American historian (born 1946)

Kathryn M. "Kathy" Daynes (born 1946) is a professor of history at Brigham Young University (BYU) and a historian of Mormonism, specializing in Mormon polygamy. She was president of the Mormon History Association in 2008 and 2009.

Daynes was born in 1946 and began her studies as an undergraduate at BYU in 1964. However, she interrupted her studies and resumed them about ten years later at DePauw University, where she received her bachelor's degree in history. She then went on to receive an M.A. and a Ph.D. in history, both from Indiana University Bloomington, completing the latter in 1991. Daynes has been an instructor or faculty member at BYU since 1991 and retired 2013.
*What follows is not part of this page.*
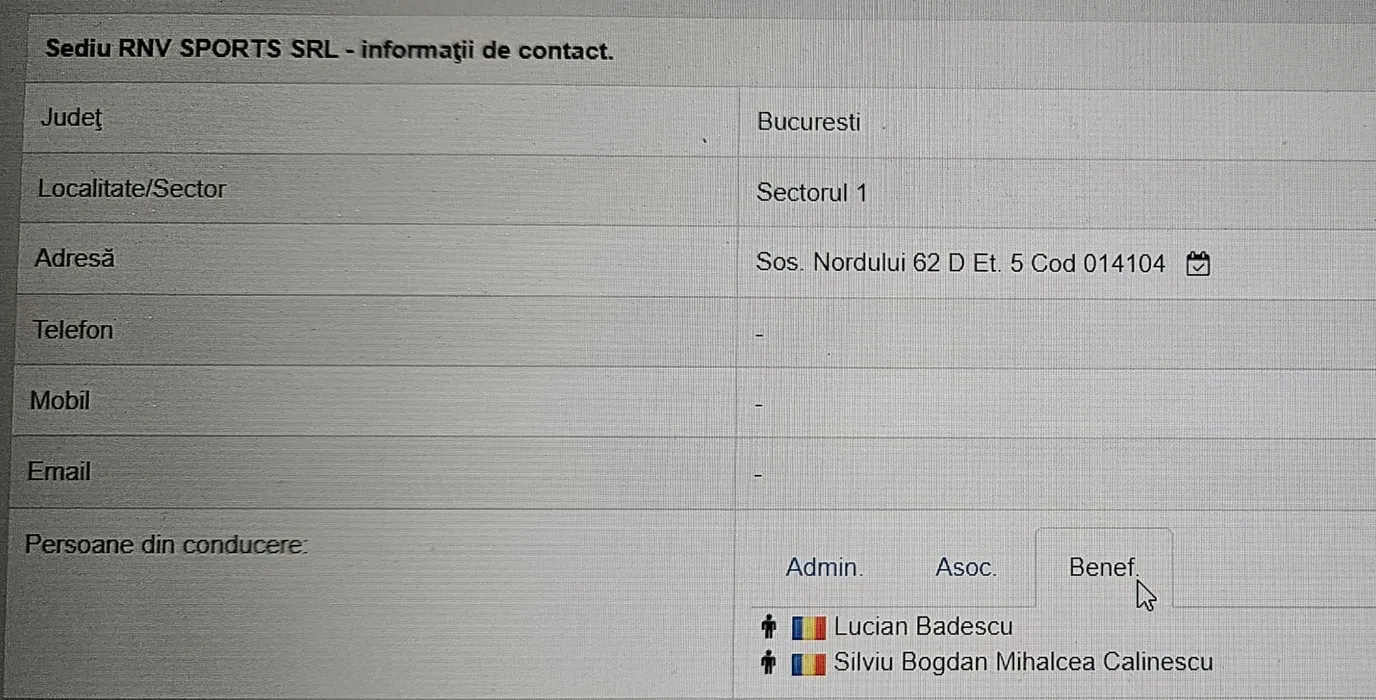1376x700 pixels.
Task: Click the calendar icon beside the address
Action: [1198, 264]
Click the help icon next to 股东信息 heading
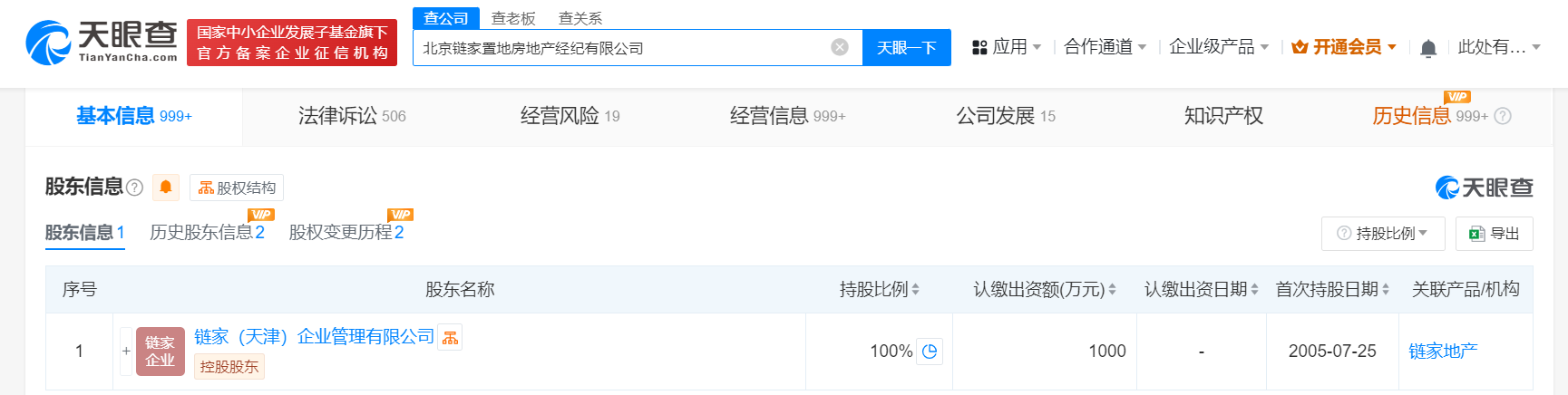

Daynes is married to Byron (Bill) Daynes, a professor of political science at BYU. They are the parents of three children. Daynes was appointed the director of the Center for Family History and Genealogy at BYU in 2007.

==Writings==
Daynes is the author of the book More Wives than One: Transformation of the Mormon Marriage System, 1840-1910. Among her major articles are "Annual Tax Rolls from the Revolution to 1850: Mining Deep for Genealogical Gold" in the Genealogical Journal 28, number 4 (December 2000), "Single Men in Polygamous Society: Male Marriage Patterns in Manti, Utah" in Journal of Mormon History 24 (Spring 1998), pages 89–111 and Family Ties: Belief and Practice in Nauvoo in the John Whitmer Historical Association Journal, 8 (1988) pages 63–75.

In addition to her studies on Mormon polygamy and its social aspects, Daynes has written on broader topics in the history of families and marriage in the United States.